Hammocks are a wonderful way to enjoy the fresh summer air under a canopy of green leaves – but you can’t enjoy that luxurious midday nap until your tree-bound lounge is safely and securely installed! Ropes are easy to hang but wear through bark and are widely-known tree killers, and tree-hugging straps must be removed and readjusted constantly. The only other choice left to consider is the eyebolt, but is it safe for trees?
Homeowners are often hesitant to drive a length of metal straight through the trunk of their tree. These concerns are justified! Any wound, regardless of size or depth, can increase the likelihood that the tree will become infected with pests or disease. But eyebolts aren’t really that much of a danger when installed correctly. The tree will eventually close around and seal off the wound, leaving you with an extremely secure spot to attach your hammock.
Never drill into a tree that does not belong to you, even if it is in a public area. Always use straps or a rope, but remember to remove them when finished. Invest in a sturdy stand if all else fails.

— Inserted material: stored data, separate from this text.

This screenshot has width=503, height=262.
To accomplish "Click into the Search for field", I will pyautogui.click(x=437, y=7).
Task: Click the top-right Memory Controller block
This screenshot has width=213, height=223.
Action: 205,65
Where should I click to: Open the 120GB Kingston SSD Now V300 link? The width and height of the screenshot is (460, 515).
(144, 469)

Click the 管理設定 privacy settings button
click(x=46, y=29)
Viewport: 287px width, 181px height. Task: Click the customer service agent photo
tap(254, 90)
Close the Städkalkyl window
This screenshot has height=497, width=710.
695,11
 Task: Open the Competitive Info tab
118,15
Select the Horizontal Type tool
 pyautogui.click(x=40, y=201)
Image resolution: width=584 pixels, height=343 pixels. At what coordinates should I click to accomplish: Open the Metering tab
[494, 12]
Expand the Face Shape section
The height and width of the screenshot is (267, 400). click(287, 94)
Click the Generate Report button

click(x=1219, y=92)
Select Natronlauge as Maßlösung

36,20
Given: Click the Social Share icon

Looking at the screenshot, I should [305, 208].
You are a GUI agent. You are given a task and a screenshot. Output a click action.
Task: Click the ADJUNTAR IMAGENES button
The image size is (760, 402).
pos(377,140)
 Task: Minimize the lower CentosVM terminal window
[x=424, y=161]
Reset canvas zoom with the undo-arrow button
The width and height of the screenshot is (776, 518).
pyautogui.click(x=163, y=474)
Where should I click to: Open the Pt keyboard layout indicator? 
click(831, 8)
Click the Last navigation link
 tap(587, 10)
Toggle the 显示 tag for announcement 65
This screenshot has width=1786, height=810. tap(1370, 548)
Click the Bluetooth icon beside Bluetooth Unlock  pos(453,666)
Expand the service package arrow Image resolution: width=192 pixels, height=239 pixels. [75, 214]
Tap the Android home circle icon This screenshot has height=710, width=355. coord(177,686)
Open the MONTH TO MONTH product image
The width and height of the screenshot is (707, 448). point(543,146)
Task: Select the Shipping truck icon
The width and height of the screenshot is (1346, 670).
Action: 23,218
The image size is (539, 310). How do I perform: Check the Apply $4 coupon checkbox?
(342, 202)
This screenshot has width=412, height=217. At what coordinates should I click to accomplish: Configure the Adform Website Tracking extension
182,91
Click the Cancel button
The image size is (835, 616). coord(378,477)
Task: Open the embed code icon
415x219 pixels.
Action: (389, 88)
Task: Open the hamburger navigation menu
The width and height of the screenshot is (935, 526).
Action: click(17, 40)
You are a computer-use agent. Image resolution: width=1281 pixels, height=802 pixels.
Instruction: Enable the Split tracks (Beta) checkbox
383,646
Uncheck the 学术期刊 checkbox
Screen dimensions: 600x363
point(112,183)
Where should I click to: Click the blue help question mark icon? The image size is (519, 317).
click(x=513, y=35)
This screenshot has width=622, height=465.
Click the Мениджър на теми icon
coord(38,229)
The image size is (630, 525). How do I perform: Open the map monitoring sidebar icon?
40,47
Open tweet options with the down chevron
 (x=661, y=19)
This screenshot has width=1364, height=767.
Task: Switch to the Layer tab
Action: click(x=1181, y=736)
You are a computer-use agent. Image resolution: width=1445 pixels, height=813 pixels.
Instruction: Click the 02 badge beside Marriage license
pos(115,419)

Increasing the Longevity of Your Hammock Tree
You can reduce the chances of tree damage by using the heavy-duty stainless steel eyebolts that arborists and other tree service professionals use. Don’t scrape any bark and don’t attempt to seal the entrance wounds. Your eyebolt should last for many years, but if you ever feel the need to remove it only do so with the advice of a certified tree professional. An open wound is much more dangerous to a tree than an embedded piece of metal.
Trees and metal have been living together very successfully for longer than any of us have been alive – this isn’t going to change any time soon. Eyebolts, when properly installed and maintained, present no more of a threat to tree health than Mother Nature herself.
Note: Don’t confuse an eye screw for an eyebolt. Eyebolts are drilled all the way through the entire tree; eye screws are those short little loop-shaped screws that come with many commercial hammocks. Eye screws are not permanent and will eventually pull out of the tree, causing injuries to anyone in the hammock and leaving a vulnerable point for the tree to be attacked by pests, fungus, and insects. Do not use eye screws.